JDK-8230459: Test failed to resume JVMCI CompilerThread
Doerr, Martin
martin.doerr at sap.com
Tue Nov 5 08:40:02 UTC 2019
Hi David
> I don't understand what you mean. If a compiler thread holds an oop, any
> oop, it must hold it in a Handle to ensure it can't be gc'd.
The problem is not related to gc.
My change introduces destroy_global for the handles. This means that the OopStorage portion which has held the oop can get freed.
However, other compiler threads are running concurrently. They may execute code which reads the oop from the handle which is freed by this thread.
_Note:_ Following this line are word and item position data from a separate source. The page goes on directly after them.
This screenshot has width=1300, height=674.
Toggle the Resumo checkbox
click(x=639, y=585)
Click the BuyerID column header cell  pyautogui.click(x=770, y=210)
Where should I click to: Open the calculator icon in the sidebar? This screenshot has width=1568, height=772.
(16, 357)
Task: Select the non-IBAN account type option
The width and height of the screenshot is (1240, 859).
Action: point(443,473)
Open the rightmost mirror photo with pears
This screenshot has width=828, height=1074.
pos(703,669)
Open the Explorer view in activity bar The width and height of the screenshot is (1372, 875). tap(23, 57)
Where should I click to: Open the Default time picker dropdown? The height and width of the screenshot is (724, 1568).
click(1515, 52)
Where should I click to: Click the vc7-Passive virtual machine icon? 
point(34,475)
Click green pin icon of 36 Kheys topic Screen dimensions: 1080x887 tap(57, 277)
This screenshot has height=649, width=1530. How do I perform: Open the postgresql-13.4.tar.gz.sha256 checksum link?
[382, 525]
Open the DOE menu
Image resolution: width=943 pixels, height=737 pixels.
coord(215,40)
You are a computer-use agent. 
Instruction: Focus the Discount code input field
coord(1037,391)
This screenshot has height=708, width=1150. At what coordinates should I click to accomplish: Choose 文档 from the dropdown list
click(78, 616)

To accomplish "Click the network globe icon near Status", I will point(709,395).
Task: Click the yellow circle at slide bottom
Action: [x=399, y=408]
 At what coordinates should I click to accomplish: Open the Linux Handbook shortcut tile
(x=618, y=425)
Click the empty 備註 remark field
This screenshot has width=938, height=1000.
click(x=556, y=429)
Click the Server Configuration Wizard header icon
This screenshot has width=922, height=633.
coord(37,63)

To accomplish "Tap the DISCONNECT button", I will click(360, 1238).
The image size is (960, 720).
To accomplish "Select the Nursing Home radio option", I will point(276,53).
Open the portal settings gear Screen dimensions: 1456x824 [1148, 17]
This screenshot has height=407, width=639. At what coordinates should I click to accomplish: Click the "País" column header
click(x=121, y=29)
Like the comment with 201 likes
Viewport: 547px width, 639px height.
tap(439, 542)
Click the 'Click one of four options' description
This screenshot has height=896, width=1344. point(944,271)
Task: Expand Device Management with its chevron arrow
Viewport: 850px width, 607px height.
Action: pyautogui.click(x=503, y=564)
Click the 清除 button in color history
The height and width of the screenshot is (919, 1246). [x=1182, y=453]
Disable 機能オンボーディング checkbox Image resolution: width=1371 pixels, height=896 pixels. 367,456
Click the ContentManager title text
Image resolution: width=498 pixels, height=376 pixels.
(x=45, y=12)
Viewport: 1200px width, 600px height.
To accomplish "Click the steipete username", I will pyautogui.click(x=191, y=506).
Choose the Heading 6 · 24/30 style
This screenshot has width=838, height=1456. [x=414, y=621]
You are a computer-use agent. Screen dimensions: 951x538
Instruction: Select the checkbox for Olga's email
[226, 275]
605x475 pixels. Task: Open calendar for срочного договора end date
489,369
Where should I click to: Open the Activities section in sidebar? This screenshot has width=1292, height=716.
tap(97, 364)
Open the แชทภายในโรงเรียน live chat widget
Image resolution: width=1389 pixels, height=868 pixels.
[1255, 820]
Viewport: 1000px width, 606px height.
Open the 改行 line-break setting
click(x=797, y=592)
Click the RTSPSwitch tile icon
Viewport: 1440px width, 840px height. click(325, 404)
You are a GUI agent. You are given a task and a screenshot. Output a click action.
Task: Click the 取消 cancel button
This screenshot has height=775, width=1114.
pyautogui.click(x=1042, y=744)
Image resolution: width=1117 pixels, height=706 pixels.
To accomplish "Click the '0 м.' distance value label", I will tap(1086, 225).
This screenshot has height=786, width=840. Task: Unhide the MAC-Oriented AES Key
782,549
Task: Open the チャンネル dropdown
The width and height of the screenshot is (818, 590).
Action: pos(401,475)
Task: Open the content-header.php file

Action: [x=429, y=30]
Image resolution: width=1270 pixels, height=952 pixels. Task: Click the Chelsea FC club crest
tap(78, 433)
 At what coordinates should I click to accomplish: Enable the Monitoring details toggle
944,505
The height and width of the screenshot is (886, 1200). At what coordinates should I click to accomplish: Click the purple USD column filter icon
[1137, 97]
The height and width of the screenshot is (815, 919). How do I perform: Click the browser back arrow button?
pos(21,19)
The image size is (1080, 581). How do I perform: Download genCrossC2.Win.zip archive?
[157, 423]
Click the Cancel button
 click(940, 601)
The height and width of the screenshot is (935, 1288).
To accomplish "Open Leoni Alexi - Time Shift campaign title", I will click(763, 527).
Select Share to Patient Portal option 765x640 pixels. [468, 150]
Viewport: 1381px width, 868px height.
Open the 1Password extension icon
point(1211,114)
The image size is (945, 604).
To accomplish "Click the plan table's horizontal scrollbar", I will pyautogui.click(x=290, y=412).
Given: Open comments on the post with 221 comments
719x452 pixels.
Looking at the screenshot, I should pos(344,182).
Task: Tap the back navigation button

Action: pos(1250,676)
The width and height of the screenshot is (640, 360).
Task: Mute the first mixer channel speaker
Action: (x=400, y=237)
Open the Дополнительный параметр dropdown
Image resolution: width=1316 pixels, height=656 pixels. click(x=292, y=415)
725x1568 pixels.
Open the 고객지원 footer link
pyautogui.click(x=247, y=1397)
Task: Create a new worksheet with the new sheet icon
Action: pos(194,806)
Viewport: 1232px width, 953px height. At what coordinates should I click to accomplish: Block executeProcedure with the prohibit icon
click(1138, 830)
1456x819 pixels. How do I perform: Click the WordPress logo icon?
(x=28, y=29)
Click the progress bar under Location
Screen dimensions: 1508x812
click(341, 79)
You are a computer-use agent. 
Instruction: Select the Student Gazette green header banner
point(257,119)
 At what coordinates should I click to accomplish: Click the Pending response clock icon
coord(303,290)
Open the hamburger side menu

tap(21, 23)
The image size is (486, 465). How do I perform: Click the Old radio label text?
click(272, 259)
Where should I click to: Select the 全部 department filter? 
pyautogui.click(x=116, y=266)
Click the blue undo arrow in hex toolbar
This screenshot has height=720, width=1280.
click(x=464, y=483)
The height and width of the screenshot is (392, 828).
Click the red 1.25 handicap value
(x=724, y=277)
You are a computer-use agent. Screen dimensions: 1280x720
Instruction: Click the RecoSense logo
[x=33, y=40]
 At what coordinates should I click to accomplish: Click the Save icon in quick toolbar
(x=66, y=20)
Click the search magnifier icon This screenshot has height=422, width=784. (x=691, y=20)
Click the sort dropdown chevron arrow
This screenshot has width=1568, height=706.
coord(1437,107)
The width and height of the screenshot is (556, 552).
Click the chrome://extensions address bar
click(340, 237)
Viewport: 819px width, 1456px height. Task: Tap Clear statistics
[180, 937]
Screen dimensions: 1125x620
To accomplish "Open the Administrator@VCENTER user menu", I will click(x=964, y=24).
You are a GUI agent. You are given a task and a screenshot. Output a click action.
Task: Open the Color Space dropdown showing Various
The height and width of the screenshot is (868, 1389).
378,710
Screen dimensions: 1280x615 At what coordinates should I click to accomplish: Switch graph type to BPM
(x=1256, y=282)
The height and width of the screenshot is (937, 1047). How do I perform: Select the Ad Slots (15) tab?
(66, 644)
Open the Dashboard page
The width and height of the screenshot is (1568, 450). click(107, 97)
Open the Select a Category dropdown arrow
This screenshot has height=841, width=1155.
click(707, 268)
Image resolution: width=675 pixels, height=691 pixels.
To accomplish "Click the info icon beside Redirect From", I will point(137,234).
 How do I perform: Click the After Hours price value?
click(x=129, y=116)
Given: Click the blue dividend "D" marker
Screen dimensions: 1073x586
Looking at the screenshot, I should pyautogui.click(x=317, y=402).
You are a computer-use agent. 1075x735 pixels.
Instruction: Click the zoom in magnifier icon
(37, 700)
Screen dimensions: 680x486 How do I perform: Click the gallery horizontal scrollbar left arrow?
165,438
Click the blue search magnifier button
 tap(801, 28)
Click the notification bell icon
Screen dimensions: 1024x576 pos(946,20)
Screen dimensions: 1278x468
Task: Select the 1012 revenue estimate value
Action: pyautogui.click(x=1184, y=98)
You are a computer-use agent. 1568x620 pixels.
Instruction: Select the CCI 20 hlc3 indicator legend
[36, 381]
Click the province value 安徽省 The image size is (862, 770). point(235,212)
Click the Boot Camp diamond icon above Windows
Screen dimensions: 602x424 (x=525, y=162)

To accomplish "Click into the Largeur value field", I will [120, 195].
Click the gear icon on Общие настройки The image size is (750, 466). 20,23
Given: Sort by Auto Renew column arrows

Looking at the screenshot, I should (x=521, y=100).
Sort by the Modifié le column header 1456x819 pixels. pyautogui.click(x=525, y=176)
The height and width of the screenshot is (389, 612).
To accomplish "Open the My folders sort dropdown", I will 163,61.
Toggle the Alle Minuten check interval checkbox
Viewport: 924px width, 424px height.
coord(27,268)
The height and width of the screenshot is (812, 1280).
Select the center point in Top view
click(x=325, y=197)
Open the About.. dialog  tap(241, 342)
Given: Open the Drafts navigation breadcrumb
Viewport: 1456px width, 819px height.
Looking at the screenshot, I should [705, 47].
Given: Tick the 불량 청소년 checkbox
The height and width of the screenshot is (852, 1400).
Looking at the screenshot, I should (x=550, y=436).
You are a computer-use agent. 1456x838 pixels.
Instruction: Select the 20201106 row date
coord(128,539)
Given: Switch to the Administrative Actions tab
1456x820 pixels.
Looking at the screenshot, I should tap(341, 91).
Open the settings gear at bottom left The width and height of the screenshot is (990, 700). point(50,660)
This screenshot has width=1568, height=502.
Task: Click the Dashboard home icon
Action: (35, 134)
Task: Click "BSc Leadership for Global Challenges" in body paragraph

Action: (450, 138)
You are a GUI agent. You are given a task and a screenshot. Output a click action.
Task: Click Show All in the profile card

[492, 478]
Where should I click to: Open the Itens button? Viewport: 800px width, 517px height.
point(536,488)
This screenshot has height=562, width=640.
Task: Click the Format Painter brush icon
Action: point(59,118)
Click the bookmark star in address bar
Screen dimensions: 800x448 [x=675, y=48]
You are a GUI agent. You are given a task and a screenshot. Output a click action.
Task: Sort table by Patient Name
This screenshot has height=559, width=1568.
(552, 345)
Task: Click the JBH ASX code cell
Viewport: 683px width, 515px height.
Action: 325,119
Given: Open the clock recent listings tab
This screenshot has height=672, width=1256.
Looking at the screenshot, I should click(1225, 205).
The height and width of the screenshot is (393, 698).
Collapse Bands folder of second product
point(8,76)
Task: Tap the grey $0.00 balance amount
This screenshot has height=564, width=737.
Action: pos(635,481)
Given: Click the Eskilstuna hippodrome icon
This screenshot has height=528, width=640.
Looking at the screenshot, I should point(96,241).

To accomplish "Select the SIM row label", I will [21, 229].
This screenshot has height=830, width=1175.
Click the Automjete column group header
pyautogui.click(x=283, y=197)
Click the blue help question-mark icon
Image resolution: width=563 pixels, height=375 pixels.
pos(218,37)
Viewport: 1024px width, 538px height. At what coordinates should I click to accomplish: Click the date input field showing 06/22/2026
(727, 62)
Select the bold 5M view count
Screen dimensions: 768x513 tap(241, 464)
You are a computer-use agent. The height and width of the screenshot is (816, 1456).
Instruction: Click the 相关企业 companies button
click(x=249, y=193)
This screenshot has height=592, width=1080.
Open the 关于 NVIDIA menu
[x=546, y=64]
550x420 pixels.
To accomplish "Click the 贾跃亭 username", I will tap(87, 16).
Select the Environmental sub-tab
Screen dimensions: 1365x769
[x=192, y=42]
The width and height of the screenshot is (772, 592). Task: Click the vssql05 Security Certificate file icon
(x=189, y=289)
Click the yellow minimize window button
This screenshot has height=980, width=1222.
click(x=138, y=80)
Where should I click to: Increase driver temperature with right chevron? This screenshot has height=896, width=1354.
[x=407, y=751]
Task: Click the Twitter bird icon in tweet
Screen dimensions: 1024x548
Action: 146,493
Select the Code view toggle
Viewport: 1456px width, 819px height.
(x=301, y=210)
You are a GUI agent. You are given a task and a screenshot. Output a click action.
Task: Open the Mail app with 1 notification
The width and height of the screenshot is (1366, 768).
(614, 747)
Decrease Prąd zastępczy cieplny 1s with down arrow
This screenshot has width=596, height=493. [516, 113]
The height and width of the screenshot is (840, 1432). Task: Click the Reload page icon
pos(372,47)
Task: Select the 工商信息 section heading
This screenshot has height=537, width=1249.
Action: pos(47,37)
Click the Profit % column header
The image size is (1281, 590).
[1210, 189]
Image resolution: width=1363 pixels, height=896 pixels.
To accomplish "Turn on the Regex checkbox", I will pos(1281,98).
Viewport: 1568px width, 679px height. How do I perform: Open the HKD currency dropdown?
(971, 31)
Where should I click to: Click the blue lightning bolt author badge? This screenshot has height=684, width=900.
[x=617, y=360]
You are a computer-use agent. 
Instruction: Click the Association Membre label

Reading stale data is not a problem here, but reading freed memory may assert or even crash in general.
I can't see how OopStorage supports reading from handles which were freed by destroy_global.
I think it would be safe if the freeing only occurred at safepoints, but I don't think this is the case.
Best regards,
Martin
> -----Original Message-----
> From: David Holmes <david.holmes at oracle.com>
> Sent: Dienstag, 5. November 2019 00:19
> To: Doerr, Martin <martin.doerr at sap.com>; dean.long at oracle.com; Kim
> Barrett <kim.barrett at oracle.com>
> Cc: Vladimir Kozlov (vladimir.kozlov at oracle.com)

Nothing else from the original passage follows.